There is a general understanding by folks in the United States that if a product is dangerous or hazardous to a person’s health, steps will be taken to remove the item from the marketplace. We have seen this before with defective vehicles, dangerous foods and other substances that can jeopardize a person’s health.
It would make sense, then, to assume that asbestos would be banned in this country. After all, we have known for decades that exposure to asbestos can cause mesothelioma, asbestosis and other devastating illnesses. And the fact that more than 50 countries in the world have banned the toxic mineral would lead many people to believe the U.S. is among them. Unfortunately, asbestos is not banned in this country.

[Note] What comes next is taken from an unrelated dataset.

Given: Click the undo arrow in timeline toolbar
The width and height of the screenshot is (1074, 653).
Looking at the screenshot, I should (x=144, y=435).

In fact, recent reports indicate that more than 2.3 million pounds of asbestos were brought into the United States last year. This means that in just one year, more than 1,000 metric tons of asbestos came into the country to be used in roofing and chemical products. About 98 percent of asbestos that is imported into the U.S. is used for these purposes. More worrisome, however, is that the remaining 2 percent of asbestos is used for so-called “unknown applications.”
Every year, more than 107,000 people die from asbestos-related illnesses. These illnesses can be prevented by banning the use of asbestos and giving people proper warning and protective equipment in the event that they are to be in an area that contains asbestos. Without safeguarding people from the dangers of asbestos, people will continue to die from these aggressive and devastating illnesses.
Until and unless asbestos is banned in this country, it will continue to put people in danger. Those who have been exposed to asbestos or have been diagnosed with an asbestos-related illness do have the right to hold negligent parties accountable for the exposure. While money cannot undo the harm that has been done, it can help victims and their families cope with the aftermath of such a tragic medical condition.